Words like "trampoline park" and uh ... "sleepover" scare the bejangels outta even the most seasoned of d'rents. Well, I got to experience them both in the time span of less than 48 hours. The trampoline park escapade was with a friend and his grandma; not with me and my watchful eyes. The sleepover was an impromptu arrangement made at 8pm last night; it was to occur at a home where I have not provided any education about t1d (and this is where hot fiery pokers repeatedly jabbed into my mascara fringed eyeballs sounded more enjoyable than enduring the anxiety that was about to ensue).
The trampoline park went well. Joe consumed roughly 80 grams of carbohydrate for "free" and we reduced his basal by 40% for a couple of hours. His blood glucose stayed safely in the low to mid-200s.
It was the sleepover where I really struggled.
Joe ran into the house last evening. His voice was laced with hope, as he asked for permission to spend the night with a couple of friends. It was the last night of his Spring Break.
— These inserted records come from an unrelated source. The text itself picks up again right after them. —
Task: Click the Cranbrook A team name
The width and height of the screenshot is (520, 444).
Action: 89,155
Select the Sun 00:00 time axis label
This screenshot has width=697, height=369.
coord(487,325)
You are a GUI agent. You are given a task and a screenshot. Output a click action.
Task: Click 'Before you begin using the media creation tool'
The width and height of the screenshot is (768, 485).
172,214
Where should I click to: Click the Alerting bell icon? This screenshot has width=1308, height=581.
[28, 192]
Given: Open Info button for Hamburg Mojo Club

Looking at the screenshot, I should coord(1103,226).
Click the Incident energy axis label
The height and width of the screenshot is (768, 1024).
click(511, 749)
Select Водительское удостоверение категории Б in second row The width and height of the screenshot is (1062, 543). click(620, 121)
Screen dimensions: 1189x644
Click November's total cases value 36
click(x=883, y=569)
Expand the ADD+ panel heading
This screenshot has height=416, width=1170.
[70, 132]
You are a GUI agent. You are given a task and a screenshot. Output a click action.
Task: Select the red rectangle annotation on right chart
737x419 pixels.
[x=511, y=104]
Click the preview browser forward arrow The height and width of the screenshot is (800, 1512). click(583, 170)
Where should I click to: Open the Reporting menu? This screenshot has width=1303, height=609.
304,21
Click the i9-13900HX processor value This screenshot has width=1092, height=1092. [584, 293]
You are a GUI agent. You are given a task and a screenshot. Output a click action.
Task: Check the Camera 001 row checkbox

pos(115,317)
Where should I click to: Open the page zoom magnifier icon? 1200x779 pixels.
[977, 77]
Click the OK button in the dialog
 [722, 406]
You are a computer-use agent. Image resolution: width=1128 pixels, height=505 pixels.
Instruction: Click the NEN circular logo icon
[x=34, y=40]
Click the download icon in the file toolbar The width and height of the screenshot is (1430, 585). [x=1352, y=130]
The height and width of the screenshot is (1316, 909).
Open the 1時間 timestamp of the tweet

The sleepover would be at a home where he would essentially be flying solo with his diabetes care. Yes, he is independent, but it is reassuring to have a some sorta supervision over all the blood sugar checking, carb counting, bolusing, and equipment management; not-to-mention the whole sleeping thing. Joe sleeps like the DEAD. He does not wake up for Dexcom alarms. Sometimes, he wakes up from a low. More often than not, I catch the low first and treat him while he sleeps. Nights are scary for me, if I'm not there to help him.
I offered to let him stay at his friends until 10, until 11, until midnight. Joe felt that defeated the point of a "sleepover". He was right. I know this much about diabetes... the psycho-social-emotional part of this disease can smother your spirit. The over-dramatic struggle taking place in my brain looked something like this "let him go ... he most likely won't croak" and "don't let him go ... he may become a depressed, maladjusted mess of a person." The struggle was real.
The question "would I let him do this if he did not have diabetes?" repeated and repeated in my thoughts. The answer was, of course, a resounding "YES". I needed to let him do this.
So, he did. He slept over at his friends house.
The Dexcom Share was on through the night.
He texted me every couple of hours with his blood glucose until he was incommunicado, while he slept. The Dexcom eased any concerns of demise, due to hypoglycemia.
Anxiety, and over-coming it, is perhaps the main reason I write about our day-in-the-life.